#### [Material provided]
· · · · ·
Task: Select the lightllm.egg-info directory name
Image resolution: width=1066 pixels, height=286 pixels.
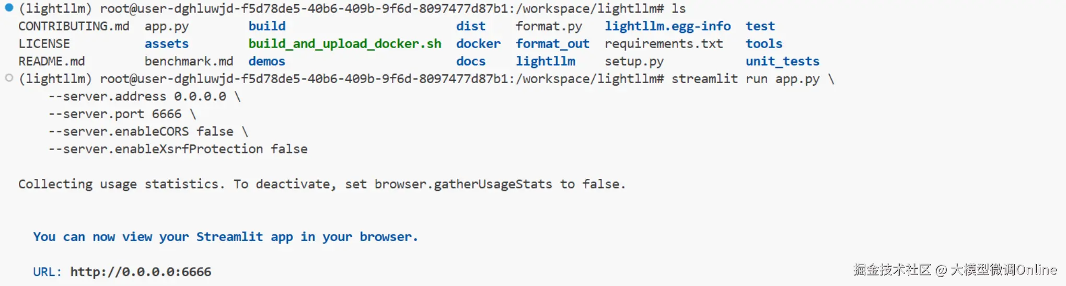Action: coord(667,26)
· · · · ·
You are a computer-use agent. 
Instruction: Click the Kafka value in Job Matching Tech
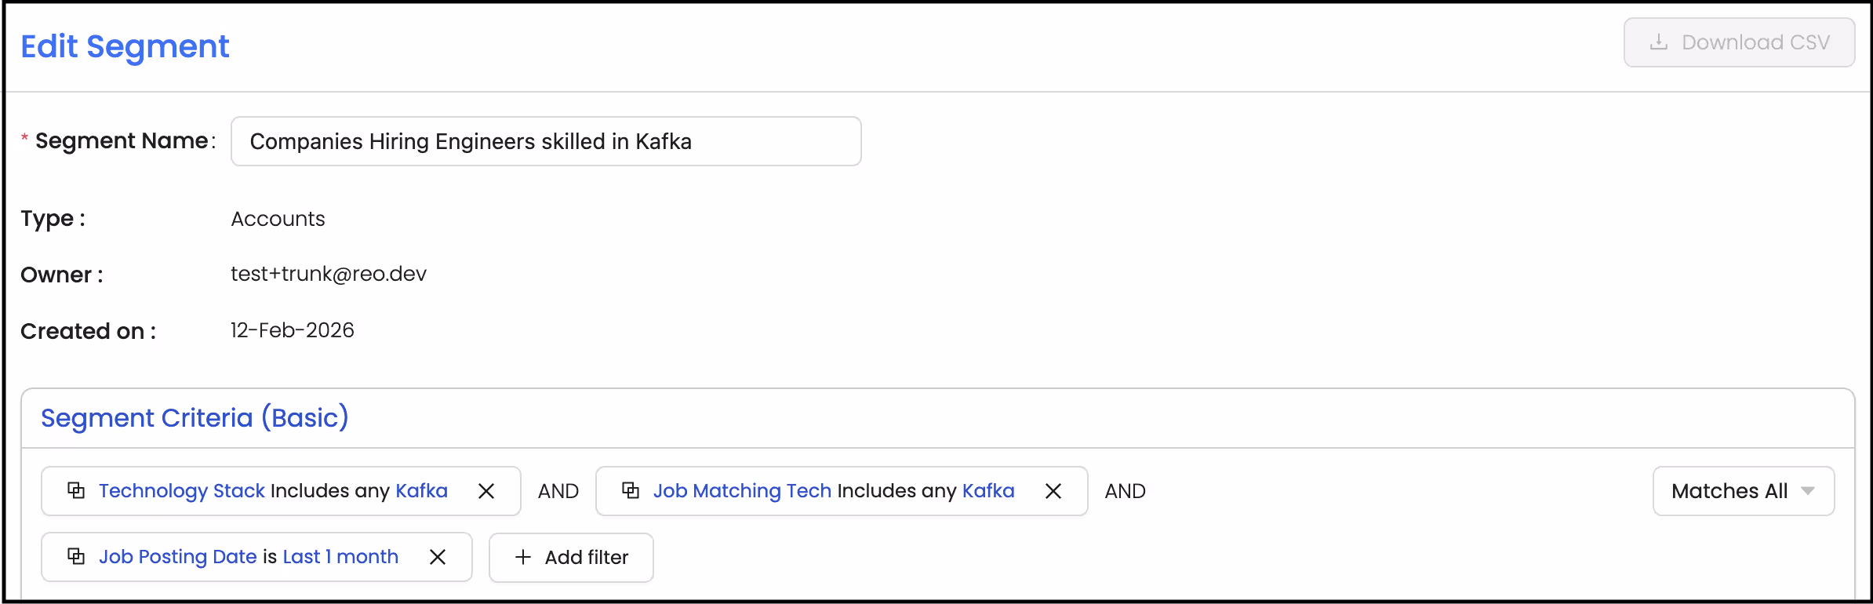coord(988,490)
· · · · ·
#### [Directions]
Arrange the rows as a numbered list, from the line containing "You are a computer-use agent." through the line containing "coord(988,490)", skipping any blank lines. Leave the pictures out of your list.

#### [Task response]
1. You are a computer-use agent. 
2. Instruction: Click the Kafka value in Job Matching Tech
3. coord(988,490)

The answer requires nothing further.